> [THE TASK] Among the entries that follow, find every line with the word "computer" and copy it.

(Records from a dataset)
^^^^

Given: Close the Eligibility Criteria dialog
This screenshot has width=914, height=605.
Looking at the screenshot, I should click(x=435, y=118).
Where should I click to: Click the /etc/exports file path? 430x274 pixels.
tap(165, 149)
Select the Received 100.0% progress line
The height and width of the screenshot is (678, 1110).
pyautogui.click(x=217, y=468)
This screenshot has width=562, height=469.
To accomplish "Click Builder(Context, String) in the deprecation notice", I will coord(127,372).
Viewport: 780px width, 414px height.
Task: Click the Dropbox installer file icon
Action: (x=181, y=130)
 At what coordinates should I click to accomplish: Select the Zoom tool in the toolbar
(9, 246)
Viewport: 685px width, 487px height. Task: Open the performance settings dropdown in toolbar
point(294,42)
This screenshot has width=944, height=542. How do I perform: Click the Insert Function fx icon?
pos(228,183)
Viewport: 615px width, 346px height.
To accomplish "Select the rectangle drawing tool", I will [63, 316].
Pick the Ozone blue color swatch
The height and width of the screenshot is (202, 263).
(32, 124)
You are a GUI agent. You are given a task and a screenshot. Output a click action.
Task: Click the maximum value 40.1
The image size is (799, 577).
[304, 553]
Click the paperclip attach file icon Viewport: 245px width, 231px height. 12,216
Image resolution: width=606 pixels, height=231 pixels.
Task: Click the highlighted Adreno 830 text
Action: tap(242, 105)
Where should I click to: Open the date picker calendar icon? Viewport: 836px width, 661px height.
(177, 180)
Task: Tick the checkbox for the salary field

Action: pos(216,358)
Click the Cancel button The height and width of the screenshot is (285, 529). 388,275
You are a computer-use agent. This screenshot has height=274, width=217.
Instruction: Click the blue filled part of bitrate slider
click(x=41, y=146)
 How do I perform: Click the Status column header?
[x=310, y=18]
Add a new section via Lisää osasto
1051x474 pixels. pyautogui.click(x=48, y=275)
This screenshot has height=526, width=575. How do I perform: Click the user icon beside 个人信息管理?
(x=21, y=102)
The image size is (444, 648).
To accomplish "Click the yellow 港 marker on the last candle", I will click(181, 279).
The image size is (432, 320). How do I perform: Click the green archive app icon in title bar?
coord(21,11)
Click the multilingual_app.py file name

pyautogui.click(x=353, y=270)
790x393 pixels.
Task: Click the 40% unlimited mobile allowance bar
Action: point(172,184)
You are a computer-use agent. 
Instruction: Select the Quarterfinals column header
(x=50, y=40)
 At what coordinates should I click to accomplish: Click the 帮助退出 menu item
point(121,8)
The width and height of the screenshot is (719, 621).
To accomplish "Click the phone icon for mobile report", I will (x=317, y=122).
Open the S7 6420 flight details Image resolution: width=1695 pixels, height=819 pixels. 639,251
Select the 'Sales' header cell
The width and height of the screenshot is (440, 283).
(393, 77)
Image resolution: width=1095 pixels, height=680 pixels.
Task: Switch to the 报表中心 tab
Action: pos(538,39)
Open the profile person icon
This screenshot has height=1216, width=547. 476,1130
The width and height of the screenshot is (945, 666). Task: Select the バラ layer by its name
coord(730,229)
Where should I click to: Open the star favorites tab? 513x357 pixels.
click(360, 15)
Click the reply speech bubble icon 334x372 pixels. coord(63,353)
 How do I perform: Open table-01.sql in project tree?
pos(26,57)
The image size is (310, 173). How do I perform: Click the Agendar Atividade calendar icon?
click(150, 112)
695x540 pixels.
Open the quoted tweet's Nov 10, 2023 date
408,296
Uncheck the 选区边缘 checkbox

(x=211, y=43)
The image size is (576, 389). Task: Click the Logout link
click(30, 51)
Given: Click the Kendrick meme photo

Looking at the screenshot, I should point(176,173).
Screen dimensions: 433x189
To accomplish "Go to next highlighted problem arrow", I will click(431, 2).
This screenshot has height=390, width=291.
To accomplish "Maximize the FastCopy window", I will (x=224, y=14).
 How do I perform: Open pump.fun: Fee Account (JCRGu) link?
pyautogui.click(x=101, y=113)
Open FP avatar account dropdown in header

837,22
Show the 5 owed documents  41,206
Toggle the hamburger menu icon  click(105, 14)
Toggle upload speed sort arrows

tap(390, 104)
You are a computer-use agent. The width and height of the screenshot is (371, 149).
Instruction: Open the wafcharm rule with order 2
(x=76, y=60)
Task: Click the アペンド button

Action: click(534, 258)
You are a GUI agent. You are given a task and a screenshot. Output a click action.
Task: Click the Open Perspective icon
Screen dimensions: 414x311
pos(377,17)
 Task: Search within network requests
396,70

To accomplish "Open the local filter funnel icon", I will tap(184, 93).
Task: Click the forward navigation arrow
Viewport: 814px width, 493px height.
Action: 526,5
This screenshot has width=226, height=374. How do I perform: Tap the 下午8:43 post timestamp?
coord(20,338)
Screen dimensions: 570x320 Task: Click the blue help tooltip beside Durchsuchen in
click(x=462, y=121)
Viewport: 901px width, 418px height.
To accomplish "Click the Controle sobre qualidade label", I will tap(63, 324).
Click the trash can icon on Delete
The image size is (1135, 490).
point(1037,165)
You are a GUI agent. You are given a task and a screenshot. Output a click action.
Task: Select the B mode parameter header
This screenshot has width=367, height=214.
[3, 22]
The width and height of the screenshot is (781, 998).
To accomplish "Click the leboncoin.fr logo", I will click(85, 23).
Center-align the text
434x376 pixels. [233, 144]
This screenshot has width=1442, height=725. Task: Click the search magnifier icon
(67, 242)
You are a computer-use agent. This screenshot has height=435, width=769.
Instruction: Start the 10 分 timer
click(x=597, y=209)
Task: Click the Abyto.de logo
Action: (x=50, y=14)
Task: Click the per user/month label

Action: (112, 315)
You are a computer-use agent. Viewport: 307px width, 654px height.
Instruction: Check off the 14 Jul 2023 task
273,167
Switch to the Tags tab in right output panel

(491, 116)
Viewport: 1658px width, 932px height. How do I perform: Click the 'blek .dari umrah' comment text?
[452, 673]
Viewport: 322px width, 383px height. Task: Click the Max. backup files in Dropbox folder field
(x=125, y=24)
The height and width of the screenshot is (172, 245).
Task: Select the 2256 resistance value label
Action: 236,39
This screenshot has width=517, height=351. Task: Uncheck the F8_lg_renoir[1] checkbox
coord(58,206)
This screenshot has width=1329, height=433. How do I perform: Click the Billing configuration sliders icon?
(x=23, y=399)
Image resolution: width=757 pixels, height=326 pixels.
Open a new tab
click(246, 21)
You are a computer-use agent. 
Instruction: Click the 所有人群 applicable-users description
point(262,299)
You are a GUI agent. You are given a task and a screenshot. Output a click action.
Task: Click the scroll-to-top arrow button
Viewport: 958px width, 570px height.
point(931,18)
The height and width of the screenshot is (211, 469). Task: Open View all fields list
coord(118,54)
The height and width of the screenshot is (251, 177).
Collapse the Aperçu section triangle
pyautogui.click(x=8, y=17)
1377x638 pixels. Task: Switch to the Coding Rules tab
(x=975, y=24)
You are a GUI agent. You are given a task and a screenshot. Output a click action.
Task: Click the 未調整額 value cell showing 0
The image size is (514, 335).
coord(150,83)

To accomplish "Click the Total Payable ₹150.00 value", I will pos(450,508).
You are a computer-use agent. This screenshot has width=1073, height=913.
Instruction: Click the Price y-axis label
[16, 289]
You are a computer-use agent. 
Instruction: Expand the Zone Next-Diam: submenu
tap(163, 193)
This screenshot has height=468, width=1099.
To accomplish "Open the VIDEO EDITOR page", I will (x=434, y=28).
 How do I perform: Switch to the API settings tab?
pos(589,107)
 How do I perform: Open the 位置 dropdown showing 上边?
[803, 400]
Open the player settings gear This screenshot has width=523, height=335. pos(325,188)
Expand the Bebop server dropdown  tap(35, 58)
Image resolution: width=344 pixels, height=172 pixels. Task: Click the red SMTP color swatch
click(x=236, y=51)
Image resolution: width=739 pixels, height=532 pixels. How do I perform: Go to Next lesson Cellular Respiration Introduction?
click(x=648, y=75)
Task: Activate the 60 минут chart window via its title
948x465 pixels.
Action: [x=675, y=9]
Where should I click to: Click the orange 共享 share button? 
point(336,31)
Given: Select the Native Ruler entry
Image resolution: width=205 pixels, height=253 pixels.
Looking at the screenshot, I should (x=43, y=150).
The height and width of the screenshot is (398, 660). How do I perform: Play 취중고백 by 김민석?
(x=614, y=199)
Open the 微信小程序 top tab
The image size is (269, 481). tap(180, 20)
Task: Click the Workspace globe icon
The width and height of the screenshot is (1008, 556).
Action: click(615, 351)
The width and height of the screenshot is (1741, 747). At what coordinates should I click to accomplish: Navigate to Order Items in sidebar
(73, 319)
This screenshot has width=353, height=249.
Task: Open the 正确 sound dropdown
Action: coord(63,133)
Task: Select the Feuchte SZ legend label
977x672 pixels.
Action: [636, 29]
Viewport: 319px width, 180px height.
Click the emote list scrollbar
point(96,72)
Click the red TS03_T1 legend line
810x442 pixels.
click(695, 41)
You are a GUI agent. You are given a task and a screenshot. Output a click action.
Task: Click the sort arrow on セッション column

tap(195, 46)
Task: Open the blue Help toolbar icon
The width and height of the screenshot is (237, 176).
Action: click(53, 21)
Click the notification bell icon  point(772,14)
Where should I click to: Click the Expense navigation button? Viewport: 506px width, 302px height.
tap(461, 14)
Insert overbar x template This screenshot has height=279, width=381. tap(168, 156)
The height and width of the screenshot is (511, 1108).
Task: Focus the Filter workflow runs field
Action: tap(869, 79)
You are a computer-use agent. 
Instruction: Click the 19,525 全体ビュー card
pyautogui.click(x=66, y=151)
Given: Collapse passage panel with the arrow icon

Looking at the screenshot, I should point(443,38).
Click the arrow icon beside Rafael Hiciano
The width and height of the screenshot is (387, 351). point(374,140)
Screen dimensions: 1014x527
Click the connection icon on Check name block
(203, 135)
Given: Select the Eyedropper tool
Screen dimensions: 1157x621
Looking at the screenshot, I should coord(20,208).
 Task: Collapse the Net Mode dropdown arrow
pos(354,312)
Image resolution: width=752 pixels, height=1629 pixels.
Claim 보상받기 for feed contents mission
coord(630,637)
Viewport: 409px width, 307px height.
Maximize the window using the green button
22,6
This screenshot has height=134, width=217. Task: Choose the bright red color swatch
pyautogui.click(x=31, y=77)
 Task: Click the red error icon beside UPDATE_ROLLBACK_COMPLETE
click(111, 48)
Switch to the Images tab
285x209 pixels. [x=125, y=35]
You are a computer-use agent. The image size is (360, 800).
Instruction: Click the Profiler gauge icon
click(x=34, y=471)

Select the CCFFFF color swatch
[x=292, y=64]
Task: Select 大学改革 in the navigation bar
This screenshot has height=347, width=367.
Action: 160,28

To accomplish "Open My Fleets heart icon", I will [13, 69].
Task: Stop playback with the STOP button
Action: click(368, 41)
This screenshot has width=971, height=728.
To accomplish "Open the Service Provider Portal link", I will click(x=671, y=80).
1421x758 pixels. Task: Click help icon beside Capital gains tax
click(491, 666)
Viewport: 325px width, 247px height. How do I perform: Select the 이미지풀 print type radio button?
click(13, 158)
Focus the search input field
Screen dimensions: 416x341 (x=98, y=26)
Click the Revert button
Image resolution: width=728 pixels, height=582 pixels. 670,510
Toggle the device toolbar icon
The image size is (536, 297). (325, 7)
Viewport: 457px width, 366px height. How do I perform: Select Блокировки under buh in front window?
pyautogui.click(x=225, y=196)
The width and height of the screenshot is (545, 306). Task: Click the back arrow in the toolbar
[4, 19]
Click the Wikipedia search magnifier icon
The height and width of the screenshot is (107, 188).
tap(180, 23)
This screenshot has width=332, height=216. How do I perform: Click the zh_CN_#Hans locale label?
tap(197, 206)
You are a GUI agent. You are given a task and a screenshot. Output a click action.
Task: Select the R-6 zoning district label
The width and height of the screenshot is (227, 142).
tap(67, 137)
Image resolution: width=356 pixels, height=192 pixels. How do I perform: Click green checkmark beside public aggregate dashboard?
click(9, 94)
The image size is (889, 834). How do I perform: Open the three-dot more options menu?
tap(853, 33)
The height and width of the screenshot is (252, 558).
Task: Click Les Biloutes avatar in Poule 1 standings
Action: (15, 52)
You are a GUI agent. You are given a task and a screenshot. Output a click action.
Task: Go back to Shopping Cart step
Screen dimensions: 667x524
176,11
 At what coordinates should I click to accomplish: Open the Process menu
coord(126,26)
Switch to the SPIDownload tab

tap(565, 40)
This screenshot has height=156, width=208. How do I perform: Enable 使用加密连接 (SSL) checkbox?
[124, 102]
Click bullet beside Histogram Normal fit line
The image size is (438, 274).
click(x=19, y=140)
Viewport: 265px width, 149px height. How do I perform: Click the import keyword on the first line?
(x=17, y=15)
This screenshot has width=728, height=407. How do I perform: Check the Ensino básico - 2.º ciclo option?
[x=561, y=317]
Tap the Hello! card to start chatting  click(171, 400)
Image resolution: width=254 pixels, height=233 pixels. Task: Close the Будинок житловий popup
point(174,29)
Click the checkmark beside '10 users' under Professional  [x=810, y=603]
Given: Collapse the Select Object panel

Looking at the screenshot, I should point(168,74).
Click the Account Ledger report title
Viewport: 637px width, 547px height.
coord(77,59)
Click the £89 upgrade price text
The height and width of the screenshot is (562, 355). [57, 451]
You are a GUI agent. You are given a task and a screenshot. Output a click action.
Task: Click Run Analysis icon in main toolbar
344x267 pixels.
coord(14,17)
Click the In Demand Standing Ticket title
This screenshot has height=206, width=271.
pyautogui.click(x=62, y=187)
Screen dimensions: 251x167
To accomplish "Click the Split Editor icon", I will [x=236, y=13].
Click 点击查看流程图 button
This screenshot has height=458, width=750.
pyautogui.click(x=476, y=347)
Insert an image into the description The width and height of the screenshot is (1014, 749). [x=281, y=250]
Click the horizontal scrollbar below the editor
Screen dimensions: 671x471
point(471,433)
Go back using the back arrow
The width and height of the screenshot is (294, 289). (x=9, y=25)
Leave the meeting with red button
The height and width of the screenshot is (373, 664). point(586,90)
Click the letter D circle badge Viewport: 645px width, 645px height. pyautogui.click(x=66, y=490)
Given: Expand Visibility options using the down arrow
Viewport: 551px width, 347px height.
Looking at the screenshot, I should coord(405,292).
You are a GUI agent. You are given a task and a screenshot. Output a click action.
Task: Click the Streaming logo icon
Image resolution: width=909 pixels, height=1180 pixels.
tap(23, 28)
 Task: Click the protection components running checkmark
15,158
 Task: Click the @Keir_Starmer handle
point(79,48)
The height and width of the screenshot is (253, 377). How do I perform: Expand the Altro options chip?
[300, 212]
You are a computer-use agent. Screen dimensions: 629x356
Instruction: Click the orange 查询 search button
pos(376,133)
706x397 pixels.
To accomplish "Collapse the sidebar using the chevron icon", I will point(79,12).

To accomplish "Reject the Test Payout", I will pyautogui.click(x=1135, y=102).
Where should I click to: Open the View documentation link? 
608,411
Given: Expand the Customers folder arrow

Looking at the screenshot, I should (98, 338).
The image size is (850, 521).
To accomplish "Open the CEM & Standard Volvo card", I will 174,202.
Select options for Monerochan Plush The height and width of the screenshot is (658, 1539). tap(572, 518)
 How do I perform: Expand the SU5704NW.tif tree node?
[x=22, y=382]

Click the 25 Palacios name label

^^^^

> [ANSWER FOR THIS EXERCISE]
You are a computer-use agent. This screenshot has height=274, width=217.
You are a computer-use agent. 
You are a computer-use agent. The width and height of the screenshot is (371, 149).
You are a computer-use agent. This screenshot has height=435, width=769.
You are a computer-use agent. Viewport: 307px width, 654px height.
You are a computer-use agent. 
You are a computer-use agent. This screenshot has width=1073, height=913.
You are a computer-use agent. 
You are a computer-use agent. 
You are a computer-use agent. The image size is (360, 800).
You are a computer-use agent. Screen dimensions: 629x356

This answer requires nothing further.